RECORDS PROVIDED:
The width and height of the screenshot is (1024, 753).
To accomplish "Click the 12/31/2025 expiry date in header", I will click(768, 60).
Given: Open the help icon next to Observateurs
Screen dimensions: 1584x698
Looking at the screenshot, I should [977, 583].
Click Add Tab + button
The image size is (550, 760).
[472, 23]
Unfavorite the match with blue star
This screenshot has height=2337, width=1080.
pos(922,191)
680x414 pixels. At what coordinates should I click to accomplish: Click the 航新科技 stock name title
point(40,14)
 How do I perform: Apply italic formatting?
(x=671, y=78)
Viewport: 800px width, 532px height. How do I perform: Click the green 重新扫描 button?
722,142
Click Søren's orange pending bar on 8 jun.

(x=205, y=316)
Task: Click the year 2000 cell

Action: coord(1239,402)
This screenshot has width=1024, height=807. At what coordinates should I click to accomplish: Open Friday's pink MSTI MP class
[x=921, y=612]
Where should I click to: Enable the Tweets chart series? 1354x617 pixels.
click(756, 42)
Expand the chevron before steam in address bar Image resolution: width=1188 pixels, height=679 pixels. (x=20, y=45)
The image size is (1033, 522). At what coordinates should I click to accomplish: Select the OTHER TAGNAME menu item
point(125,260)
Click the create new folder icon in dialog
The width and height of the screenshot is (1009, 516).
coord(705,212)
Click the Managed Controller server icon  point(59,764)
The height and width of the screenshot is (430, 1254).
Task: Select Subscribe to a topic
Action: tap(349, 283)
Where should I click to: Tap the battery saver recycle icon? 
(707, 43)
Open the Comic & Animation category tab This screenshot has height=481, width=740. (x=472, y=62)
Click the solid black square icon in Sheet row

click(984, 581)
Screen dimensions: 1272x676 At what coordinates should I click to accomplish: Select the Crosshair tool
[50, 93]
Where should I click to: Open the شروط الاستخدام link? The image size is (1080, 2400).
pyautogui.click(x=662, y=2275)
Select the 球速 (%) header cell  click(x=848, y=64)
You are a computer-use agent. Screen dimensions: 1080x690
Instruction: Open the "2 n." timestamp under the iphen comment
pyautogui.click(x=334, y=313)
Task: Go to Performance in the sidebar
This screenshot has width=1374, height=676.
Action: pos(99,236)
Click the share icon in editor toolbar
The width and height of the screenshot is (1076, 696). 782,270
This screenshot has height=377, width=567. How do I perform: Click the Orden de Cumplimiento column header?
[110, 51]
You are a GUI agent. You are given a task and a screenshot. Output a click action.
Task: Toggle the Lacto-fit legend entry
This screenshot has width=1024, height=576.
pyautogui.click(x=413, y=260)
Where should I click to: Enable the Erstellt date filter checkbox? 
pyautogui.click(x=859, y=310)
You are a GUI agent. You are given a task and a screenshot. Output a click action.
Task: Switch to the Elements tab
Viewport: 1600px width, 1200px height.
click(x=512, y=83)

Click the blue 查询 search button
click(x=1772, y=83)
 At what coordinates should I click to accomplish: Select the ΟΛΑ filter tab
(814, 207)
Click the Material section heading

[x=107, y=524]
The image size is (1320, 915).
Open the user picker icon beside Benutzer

ABOUT THIS EXERCISE:
Starting at the first line, transcribe the material through to the last.

RESULT OF THE EXERCISE:
The width and height of the screenshot is (1024, 753).
To accomplish "Click the 12/31/2025 expiry date in header", I will click(768, 60).
Given: Open the help icon next to Observateurs
Screen dimensions: 1584x698
Looking at the screenshot, I should [977, 583].
Click Add Tab + button
The image size is (550, 760).
[472, 23]
Unfavorite the match with blue star
This screenshot has height=2337, width=1080.
pos(922,191)
680x414 pixels. At what coordinates should I click to accomplish: Click the 航新科技 stock name title
point(40,14)
 How do I perform: Apply italic formatting?
(x=671, y=78)
Viewport: 800px width, 532px height. How do I perform: Click the green 重新扫描 button?
722,142
Click Søren's orange pending bar on 8 jun.

(x=205, y=316)
Task: Click the year 2000 cell

Action: coord(1239,402)
This screenshot has width=1024, height=807. At what coordinates should I click to accomplish: Open Friday's pink MSTI MP class
[x=921, y=612]
Where should I click to: Enable the Tweets chart series? 1354x617 pixels.
click(756, 42)
Expand the chevron before steam in address bar Image resolution: width=1188 pixels, height=679 pixels. (x=20, y=45)
The image size is (1033, 522). At what coordinates should I click to accomplish: Select the OTHER TAGNAME menu item
point(125,260)
Click the create new folder icon in dialog
The width and height of the screenshot is (1009, 516).
coord(705,212)
Click the Managed Controller server icon  point(59,764)
The height and width of the screenshot is (430, 1254).
Task: Select Subscribe to a topic
Action: tap(349, 283)
Where should I click to: Tap the battery saver recycle icon? 
(707, 43)
Open the Comic & Animation category tab This screenshot has height=481, width=740. (x=472, y=62)
Click the solid black square icon in Sheet row

click(984, 581)
Screen dimensions: 1272x676 At what coordinates should I click to accomplish: Select the Crosshair tool
[50, 93]
Where should I click to: Open the شروط الاستخدام link? The image size is (1080, 2400).
pyautogui.click(x=662, y=2275)
Select the 球速 (%) header cell  click(x=848, y=64)
You are a computer-use agent. Screen dimensions: 1080x690
Instruction: Open the "2 n." timestamp under the iphen comment
pyautogui.click(x=334, y=313)
Task: Go to Performance in the sidebar
This screenshot has width=1374, height=676.
Action: pos(99,236)
Click the share icon in editor toolbar
The width and height of the screenshot is (1076, 696). 782,270
This screenshot has height=377, width=567. How do I perform: Click the Orden de Cumplimiento column header?
[110, 51]
You are a GUI agent. You are given a task and a screenshot. Output a click action.
Task: Toggle the Lacto-fit legend entry
This screenshot has width=1024, height=576.
pyautogui.click(x=413, y=260)
Where should I click to: Enable the Erstellt date filter checkbox? 
pyautogui.click(x=859, y=310)
You are a GUI agent. You are given a task and a screenshot. Output a click action.
Task: Switch to the Elements tab
Viewport: 1600px width, 1200px height.
click(x=512, y=83)

Click the blue 查询 search button
click(x=1772, y=83)
 At what coordinates should I click to accomplish: Select the ΟΛΑ filter tab
(814, 207)
Click the Material section heading

[x=107, y=524]
The image size is (1320, 915).
Open the user picker icon beside Benutzer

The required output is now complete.